WHAT YOU NEED TO DO: Set down the lines that begin at the top of the records and end with the line containing "This screenshot has width=1715, height=863.", and drop every picture.

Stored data
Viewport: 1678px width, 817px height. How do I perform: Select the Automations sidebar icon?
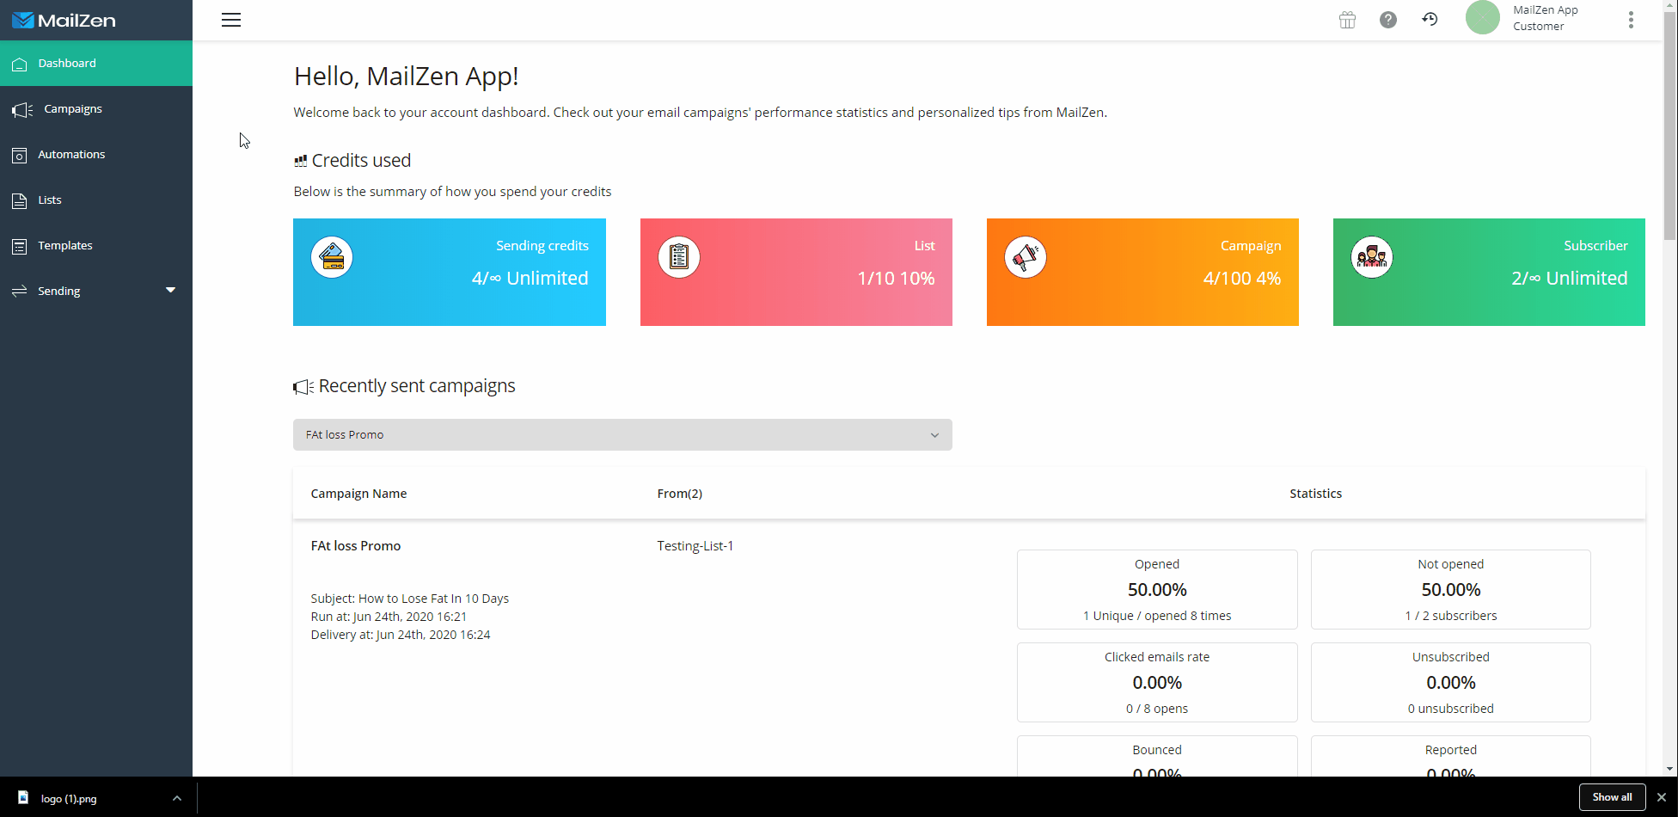coord(19,154)
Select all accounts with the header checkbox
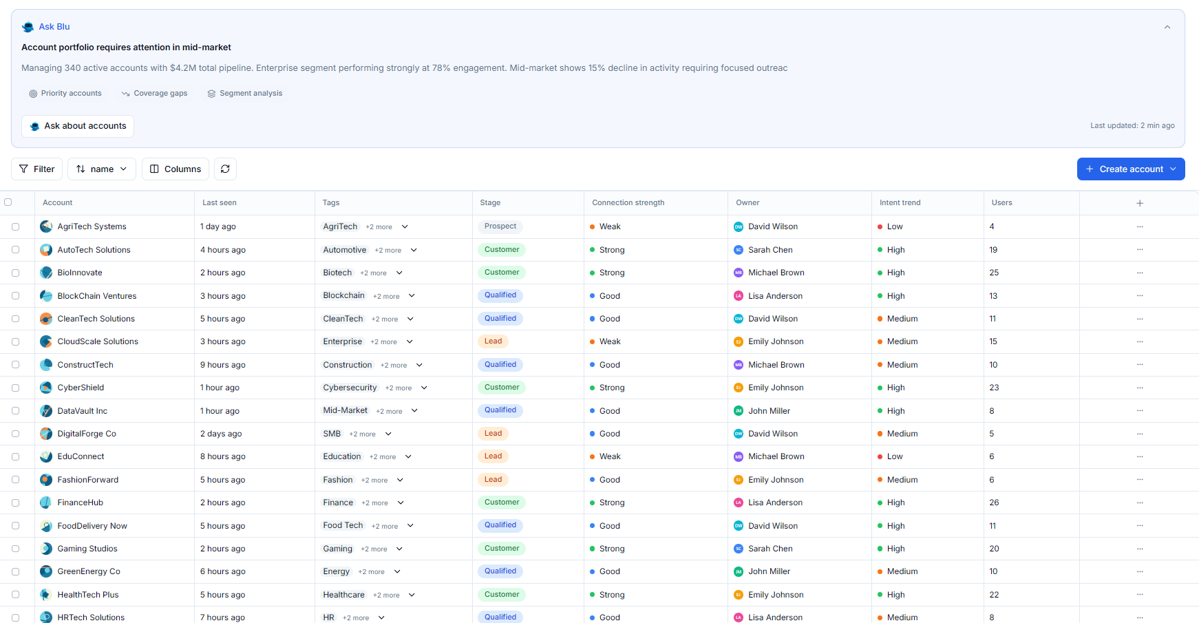Viewport: 1199px width, 623px height. (8, 202)
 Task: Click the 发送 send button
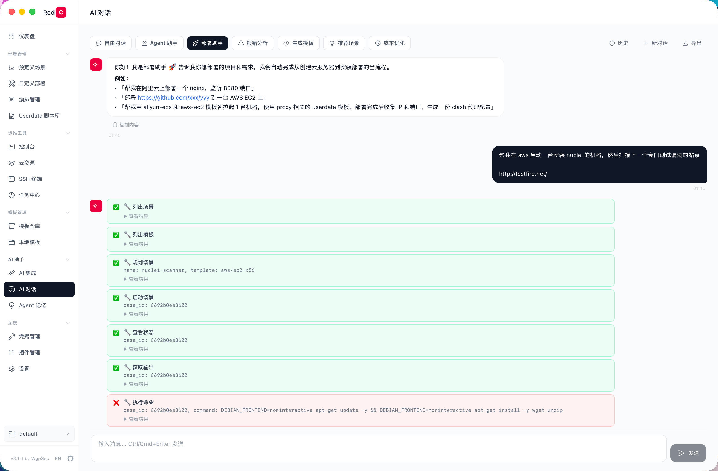click(688, 453)
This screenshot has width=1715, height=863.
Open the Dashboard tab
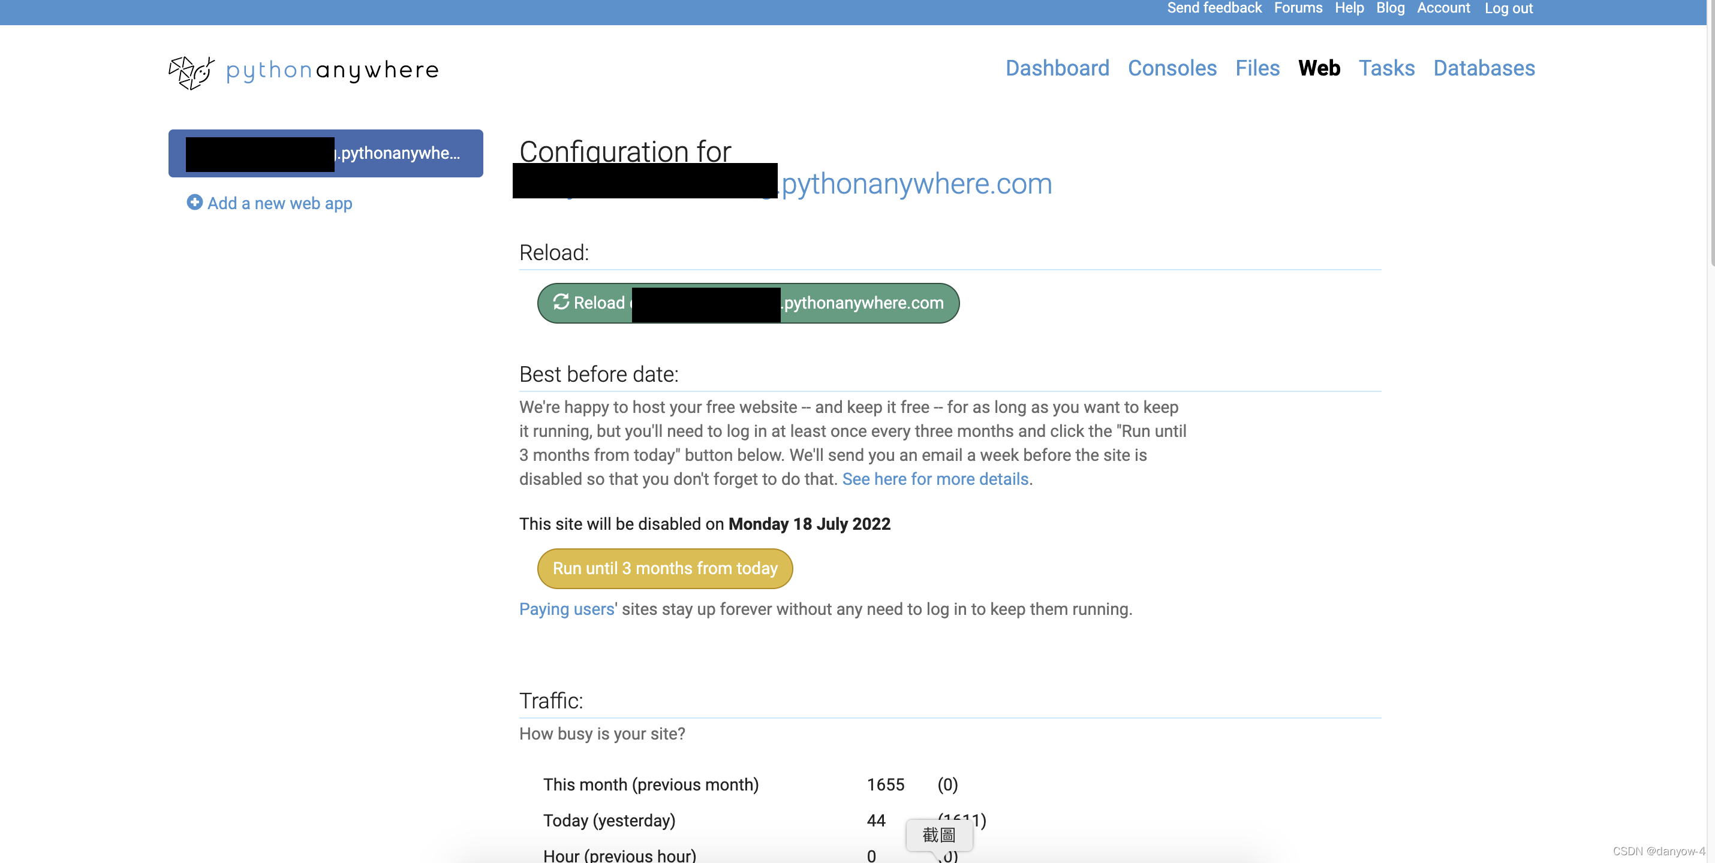(x=1057, y=68)
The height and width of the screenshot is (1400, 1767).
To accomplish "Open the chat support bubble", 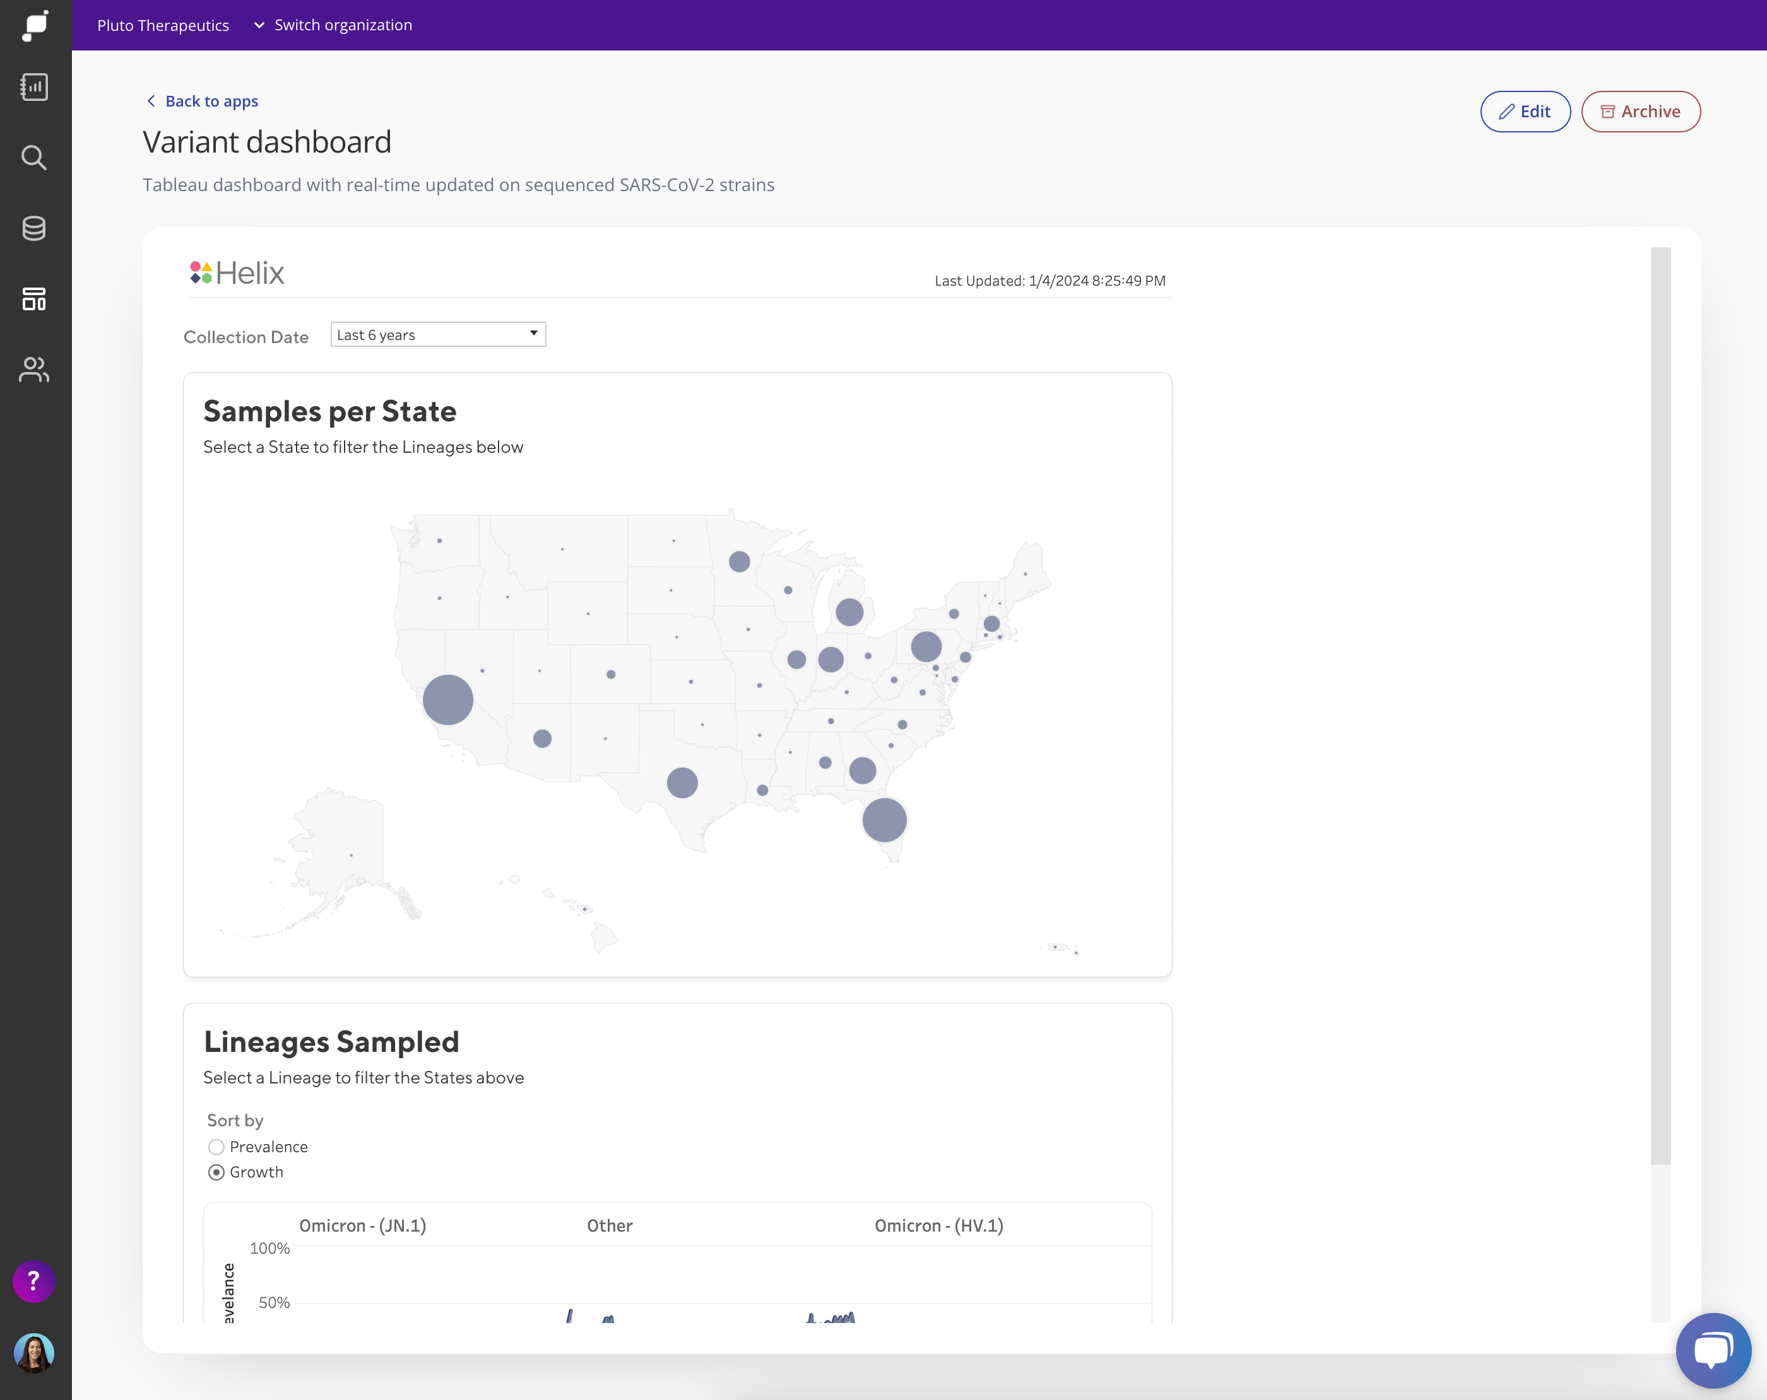I will 1713,1350.
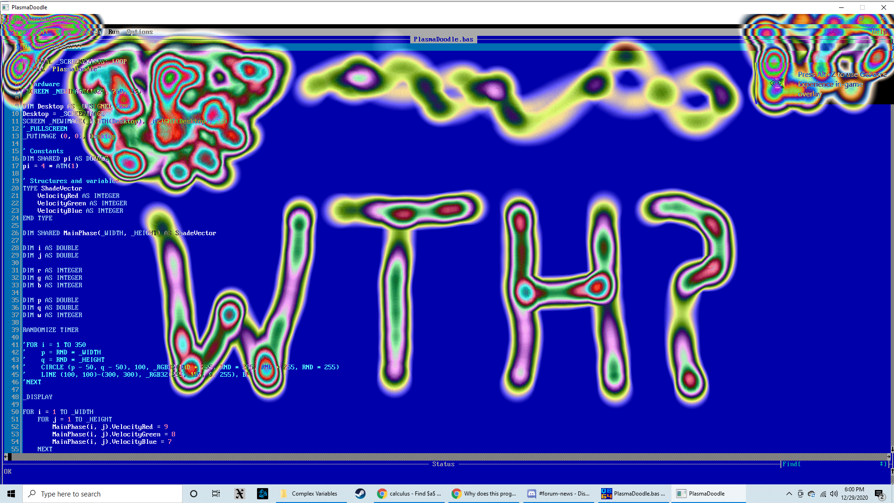Open the Steam taskbar icon

360,494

ANSWER SECTION:
Viewport: 1678px width, 817px height. How do I perform: Select the Automations sidebar icon?
coord(19,154)
Select all accounts with the header checkbox
Viewport: 1199px width, 623px height. (8, 202)
 Task: Click the 发送 send button
click(688, 453)
This screenshot has width=1715, height=863.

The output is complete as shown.